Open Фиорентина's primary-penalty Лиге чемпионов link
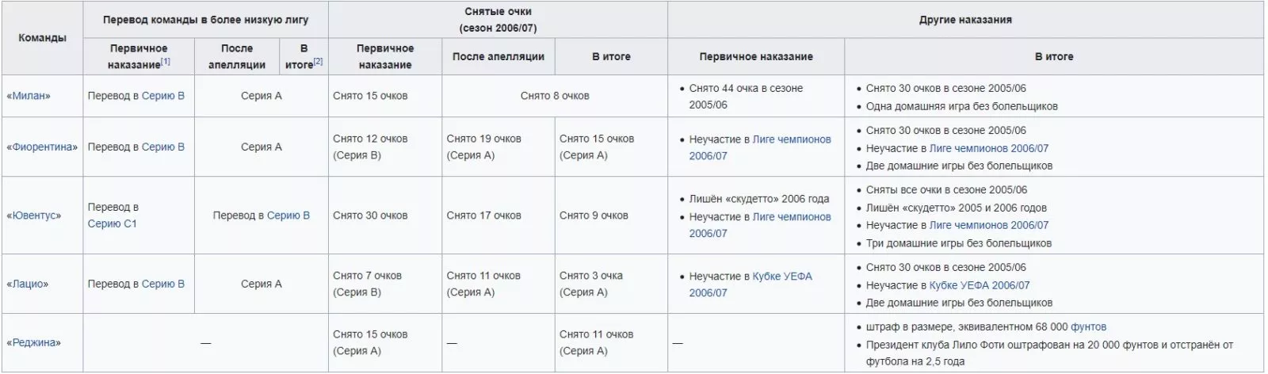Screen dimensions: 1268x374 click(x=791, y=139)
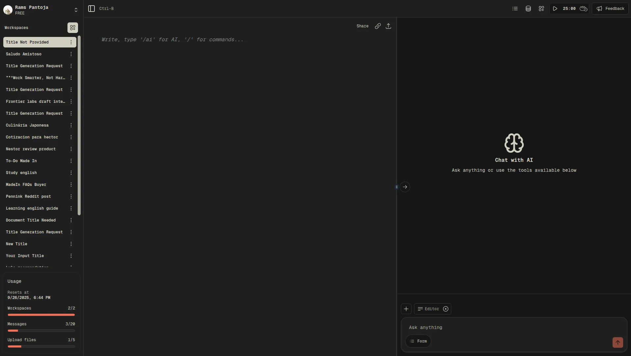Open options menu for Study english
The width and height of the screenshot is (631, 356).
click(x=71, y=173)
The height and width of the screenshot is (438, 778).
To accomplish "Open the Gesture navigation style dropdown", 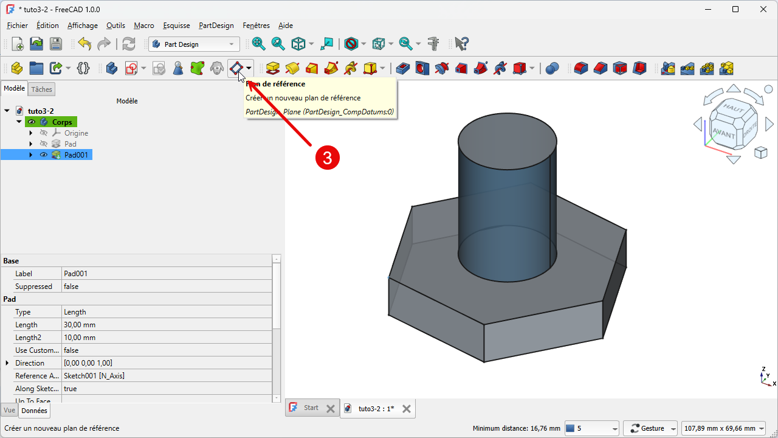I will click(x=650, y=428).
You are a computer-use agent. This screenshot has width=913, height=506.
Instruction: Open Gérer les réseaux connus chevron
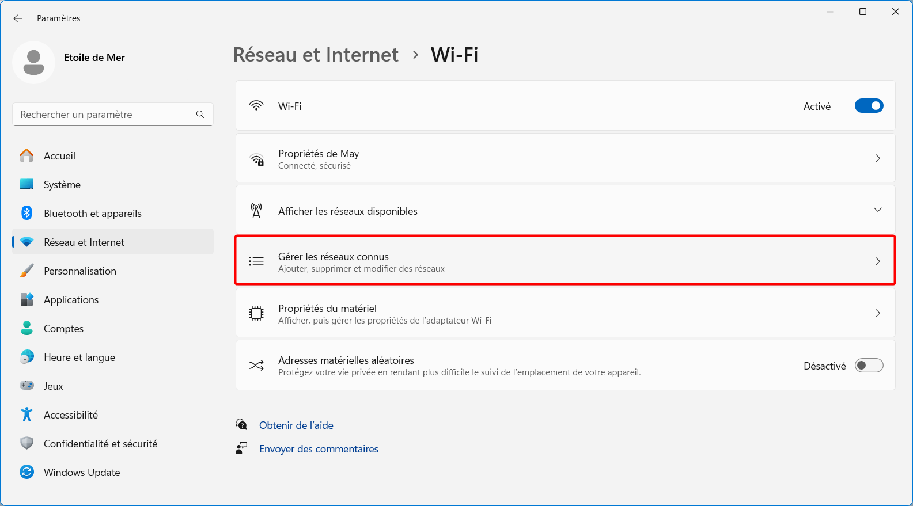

★ ★ ★ ★

• _Work order_: Output only the lines from the one that contains "You are a computer-use" to the end of the entries above, both end lines included, and drop the pictures.

• _Answer box_:
You are a computer-use agent. This screenshot has width=913, height=506.
Instruction: Open Gérer les réseaux connus chevron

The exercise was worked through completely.